Вокруг Света 1984 № 09 (2528) (Журнал «Вокруг Света») - страница 30

Нам всем, кто работал с делегациями, очень хотелось поговорить с ним, но как-то не решались. Странные мы тогда были — наивные и застенчивые, а в то же время боевые и максималисты.

У меня даже вышел скандал с одним из нашего руководства. С советской делегацией приехала Галина Уланова. Она входит в комнату, и вдруг все ей стали целовать руку. А для меня это был самый буржуазный пережиток. Смотрю и думаю, сейчас она оскорбится. Но нет — улыбается. Наверное, из вежливости, думаю, но им-то, им-то как не стыдно! Доходит очередь до меня,

Уланова протягивает руку, а я жму и говорю: «Здравствуйте, товарищ Уланова!» Она чуть бровь подняла, улыбнулась и потрепала меня по щеке.

Когда она ушла, на меня накинулся этот парень (он был лет на десять старше меня и казался мне уже немолодым): «Ты что себе позволяешь, ты как себя ведешь?» Мы тогда все на «ты» в комсомоле были, и тут я взорвался:

— А ты и все вы тут что себе позволяете! Целуете ручки, как буржуи, как графы какие-то!

— Да ты что, не понимаешь, она — великая артистка!

— Она прежде всего советский товарищ, и вы ее этим оскорбляете!

От такой моей прямолинейности он даже запнулся. Потом улыбнулся и сказал:

— Ох, зеленый ты еще, Янош. Учиться тебе надо.

Я ему очень доверял, поэтому тоже успокоился:

— Извини, ты прав, мне еще учиться надо всему. Но только ножкой шаркать и ручку целовать я не буду.

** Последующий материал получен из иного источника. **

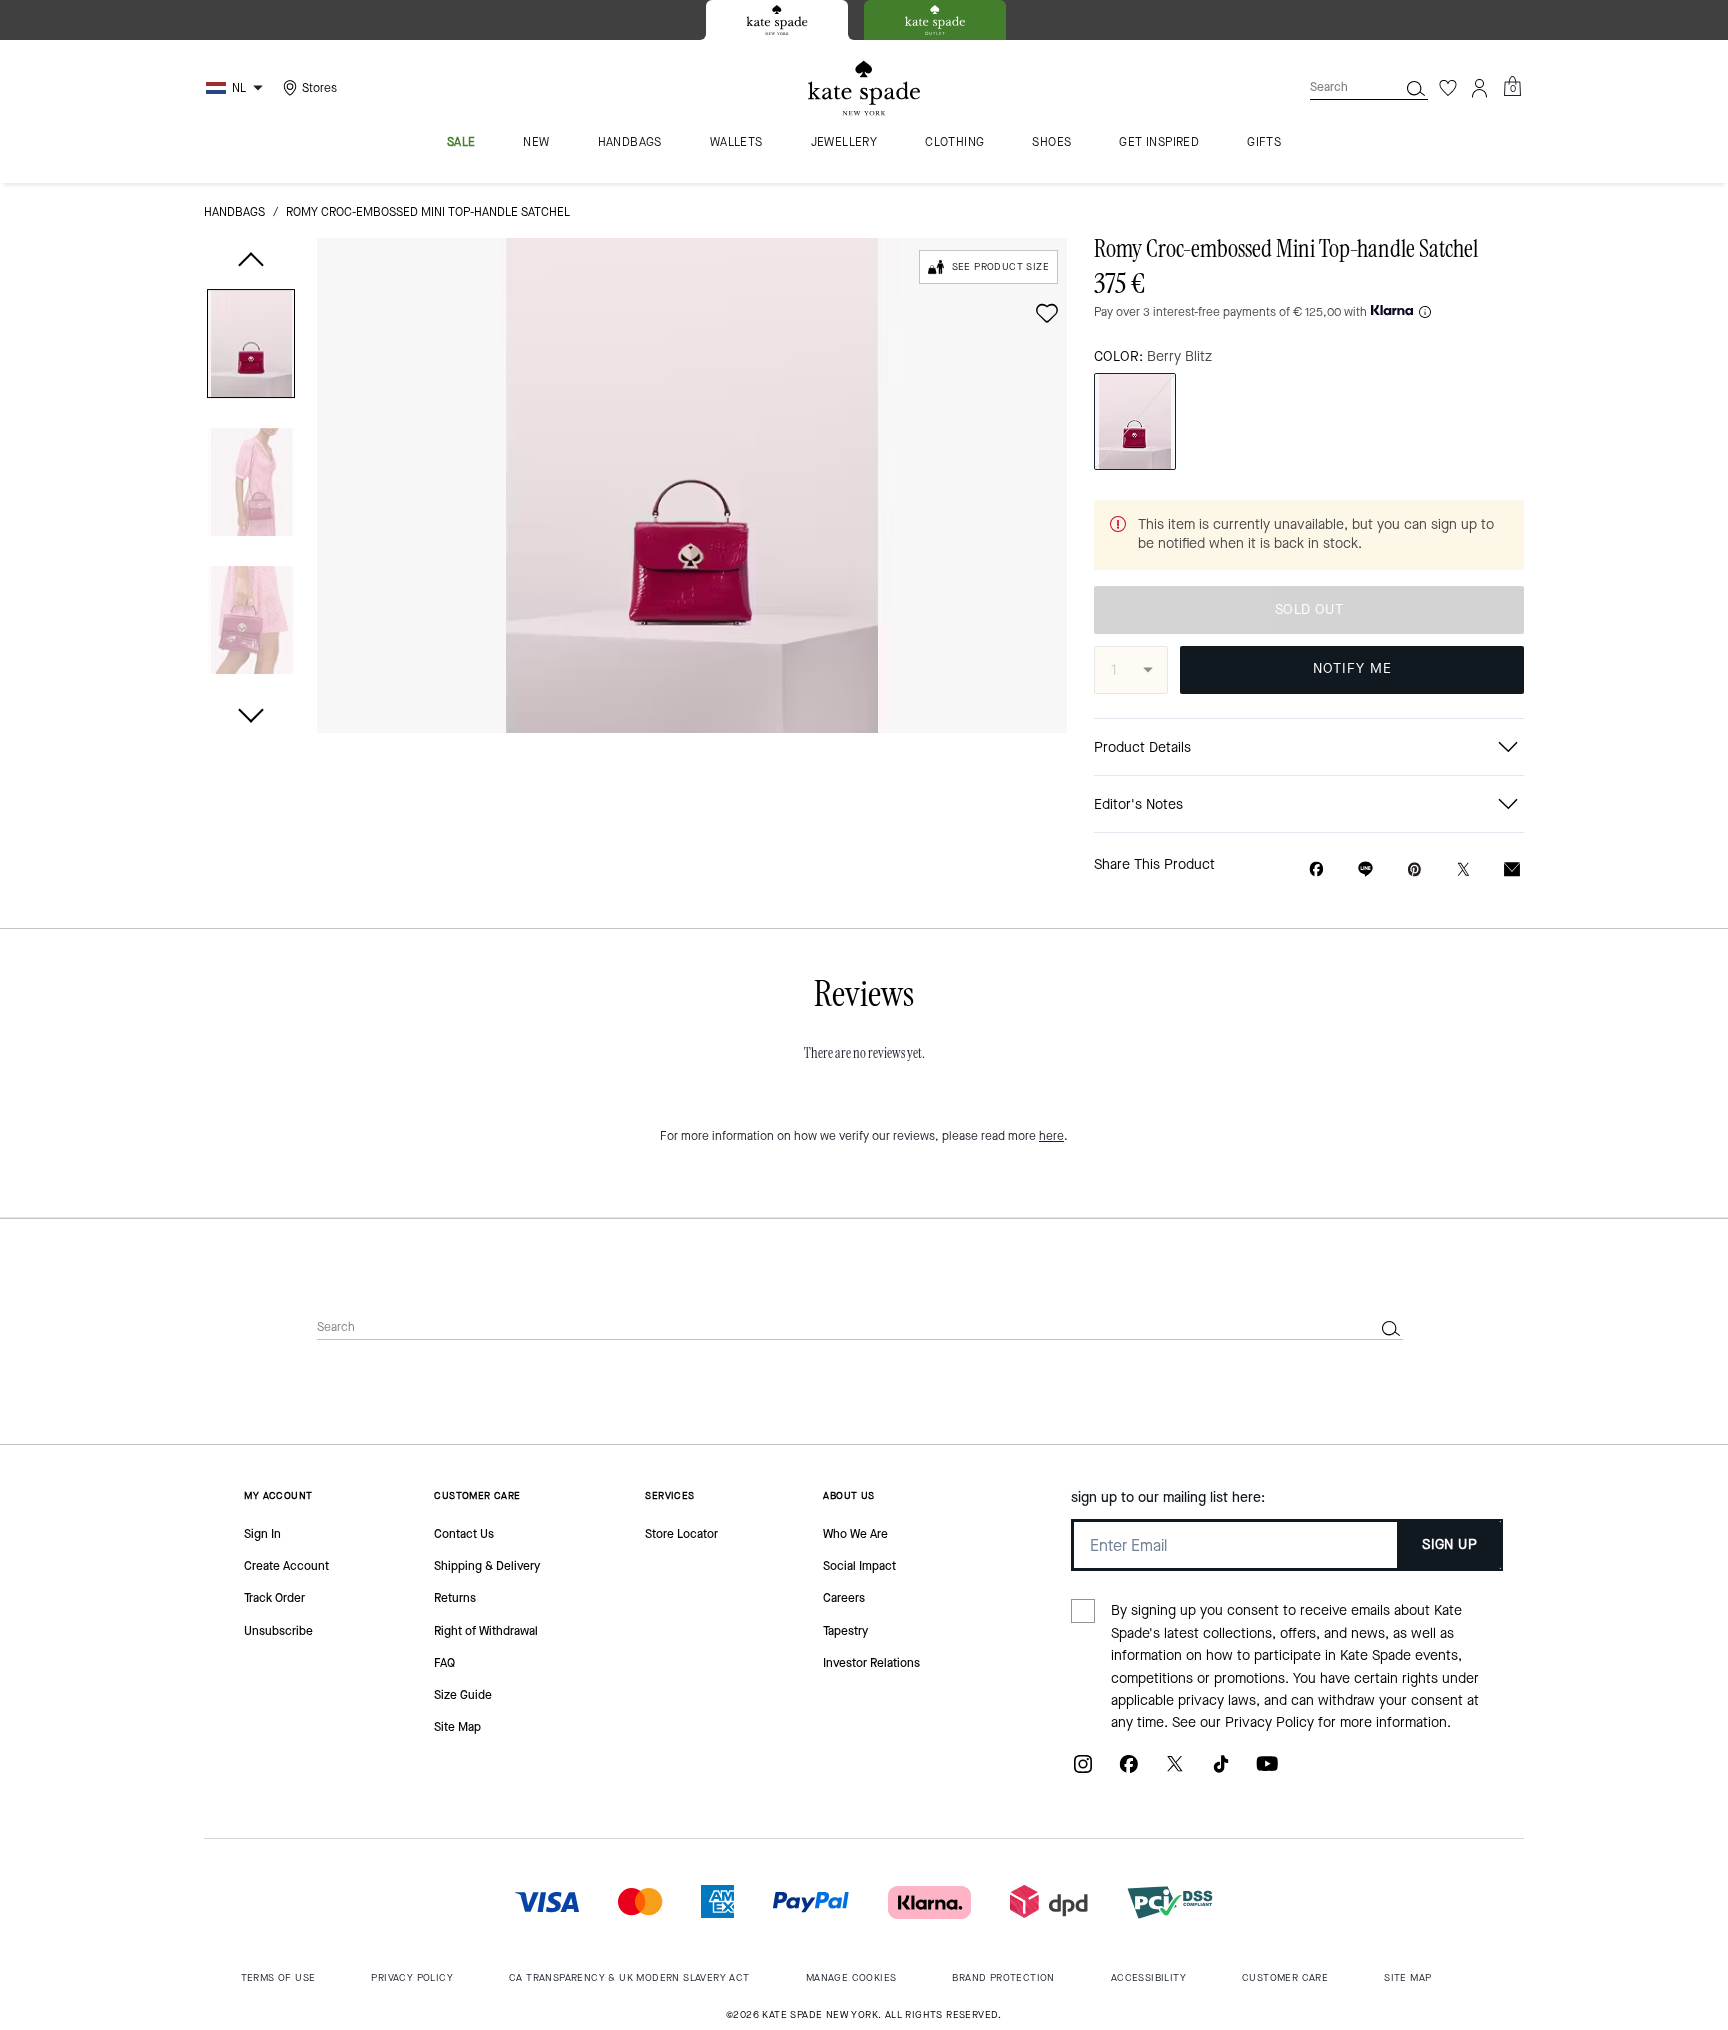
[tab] (777, 20)
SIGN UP (1449, 1544)
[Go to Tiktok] (1221, 1771)
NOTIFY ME (1352, 668)
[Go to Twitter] (1175, 1771)
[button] (251, 347)
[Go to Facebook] (1129, 1771)
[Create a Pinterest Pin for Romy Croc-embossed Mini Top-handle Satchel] (1414, 869)
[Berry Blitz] (1135, 421)
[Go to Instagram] (1083, 1771)
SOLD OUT (1309, 609)
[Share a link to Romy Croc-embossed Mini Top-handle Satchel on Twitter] (1463, 869)
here (1051, 1136)
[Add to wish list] (1047, 313)
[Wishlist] (1448, 88)
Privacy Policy (1269, 1722)
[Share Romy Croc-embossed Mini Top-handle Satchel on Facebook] (1316, 869)
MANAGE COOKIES (851, 1977)
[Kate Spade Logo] (864, 88)
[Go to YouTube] (1267, 1771)
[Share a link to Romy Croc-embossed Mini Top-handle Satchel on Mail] (1512, 869)
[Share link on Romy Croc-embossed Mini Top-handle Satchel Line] (1365, 869)
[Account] (1480, 88)
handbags (234, 212)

Как я уже сказал, мы даже с людьми, что в отцы годятся, все были на «ты». А вот Маресьеву я бы все-таки «тыкать» не посмел.

Ночевали мы в том же общежитии, в большой комнате. Лег я поздно и не успел заснуть, как меня кто-то толкает в плечо. Открываю глаза: Жомбор Янош.

— Слушай,— говорит,— такое дело: я завтра перевожу на переговорах, которые не отменить, а товарища Маресьева очень просят выступить на Уйпештской текстильной фабрике. Я думаю, лучше тебе с ним ехать.

Ночь я не спал, боялся, что не справлюсь и завалю работу, а рано утром спустился к Маресьеву. Стучу.

— Заходите,— слышу.

Открываю дверь, он сидит на кровати. Смотрит на меня. Я начинаю объяснять, что и как:

— Товарищ Маресьев, того прошу, чтобы пишете — перевожу.

Такой был у меня русский язык.

Он на меня посмотрел внимательно, вздохнул и кивнул. Взял палку с серебряным набалдашником и, сильно прихрамывая, пошел к столу. И я вдруг соображаю, что на улице его никогда с палкой не видел...

Потом он мне дал два листка, написанные крупным почерком. Я сидел над ними полдня.

На текстильной фабрике был прием такой, знаешь, по-венгерски: столы в зале, все за них сели, подняли бокалы, только потом предоставили слово Маресьеву. Он говорил — как тогда говорили, я переводил. Собрались в основном женщины, только мастера — мужчины. Слушали все очень внимательно. Я текст почти наизусть помнил, переводил гладко. Потом пошли вопросы, и они меня по молодости раздражали. Перед ними герой, Настоящий Человек, а они: «Вы женаты?», «Какая у вас квартира?», «Как у вас женщины зарабатывают?» И все такое прочее. Я даже хотел сделать замечание, но смотрю, Маресьев на все охотно отвечает и говорит гораздо свободнее, чем по бумаге.